Blood Vessel-Inspired Surface-Emitting Microscopy for Label-Free Monitoring of Single Cell Dynamics

Cellular membrane dynamics play an important role when interacting with blood vessels and associated physiological processes. However, label-free mapping of cellular membrane dynamics on curved substrates remains challenging due to the strict light-coupling conditions required for exciting evanescent waves. Here, we report surface-emitting resonator interference microscopy (SERIM), which employs the evanescent wave naturally present in the near-field region of a whispering gallery mode (WGM) resonator to probe the subcellular membrane dynamics. The WGM resonator provides strong optical feedback for enhancing the light-matter interaction and offers a biomimetic curvature interface for investigating membrane dynamics. The interaction of the evanescent wave with the cell membrane caused significant scattering, forming a highly sensitive interference pattern.

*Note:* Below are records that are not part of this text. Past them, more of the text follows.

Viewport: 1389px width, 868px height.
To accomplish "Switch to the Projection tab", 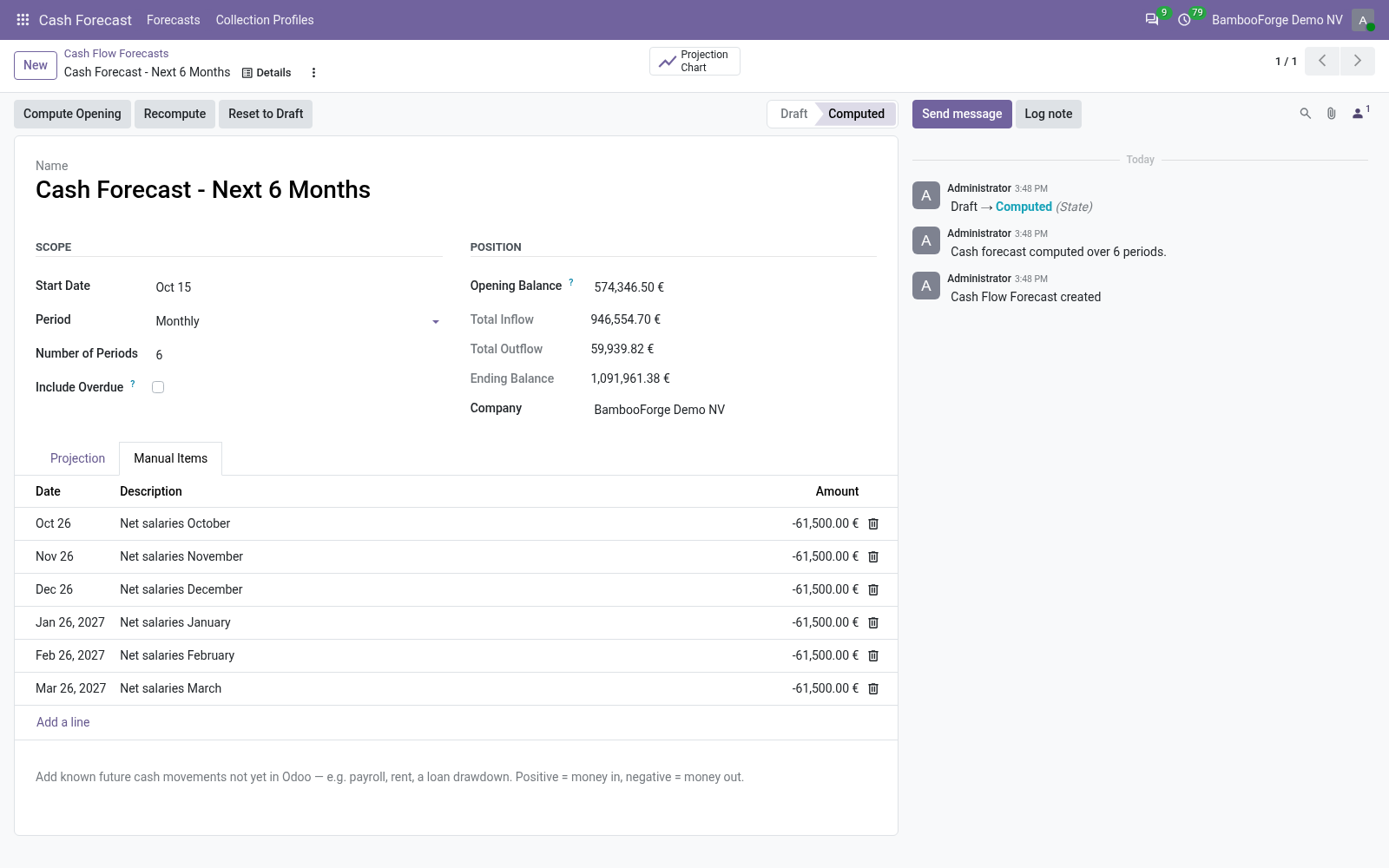I will click(77, 458).
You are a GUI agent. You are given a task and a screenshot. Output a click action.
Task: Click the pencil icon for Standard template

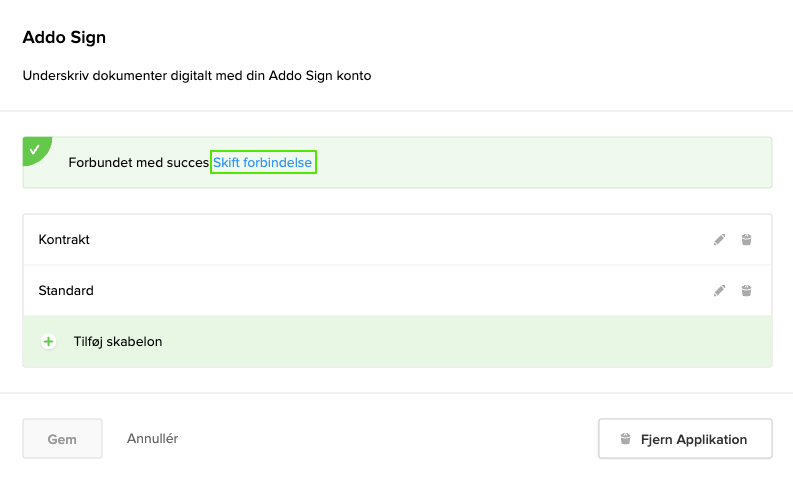click(719, 291)
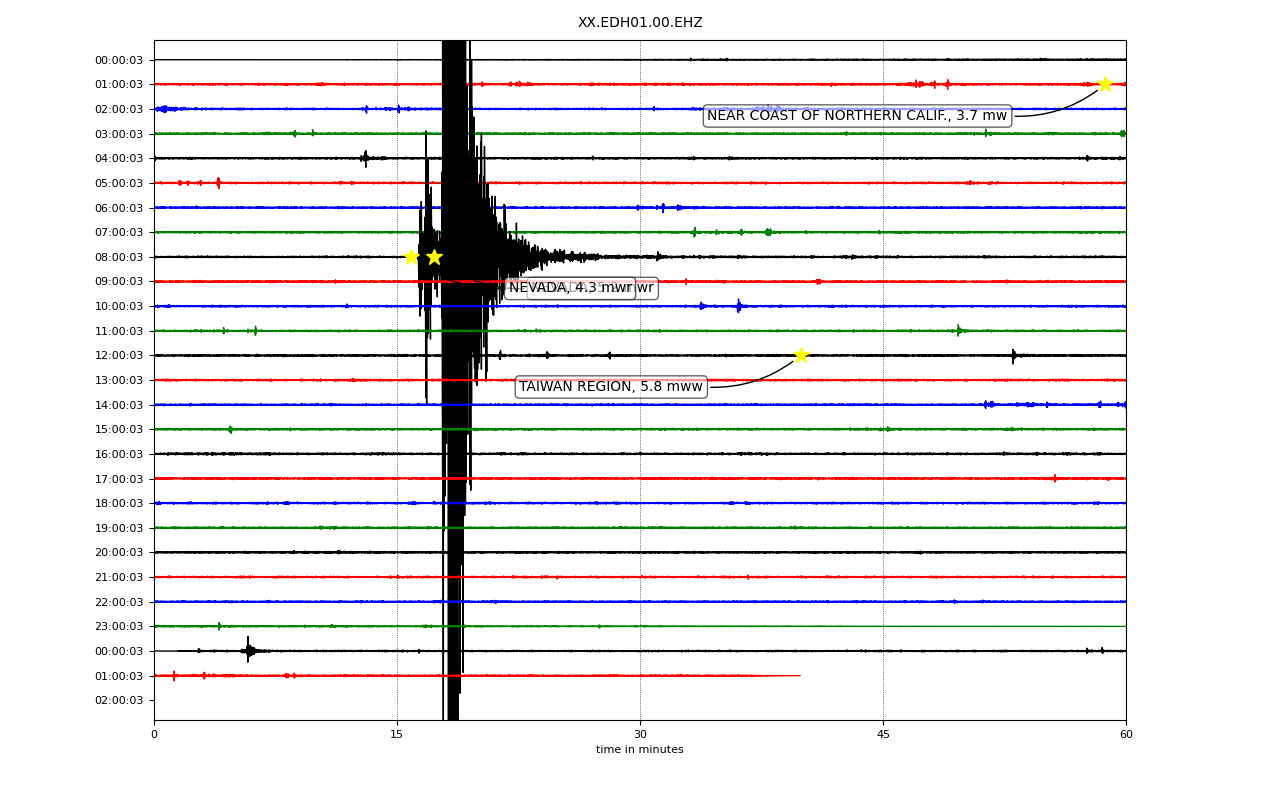The height and width of the screenshot is (800, 1280).
Task: Select the 30 tick label on the time axis
Action: pos(640,735)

We found that the time-resolved interference patterns can be utilized to extract subcellular membrane dynamics with a high spatial resolution of 1 μm. We further employed the SERIM to investigate the spatial heterogeneity of membrane dynamics during migration, and also stimulus responses to temperature and drugs. In striking contrast to the conventional label-free methods, the easy excitation of the evanescent wave makes SERIM a versatile label-free strategy for studying cellular behavior on a curved surface. Our work holds promise for the sensitive detection of subtle biochemical and biophysical information during cell-substrate interaction.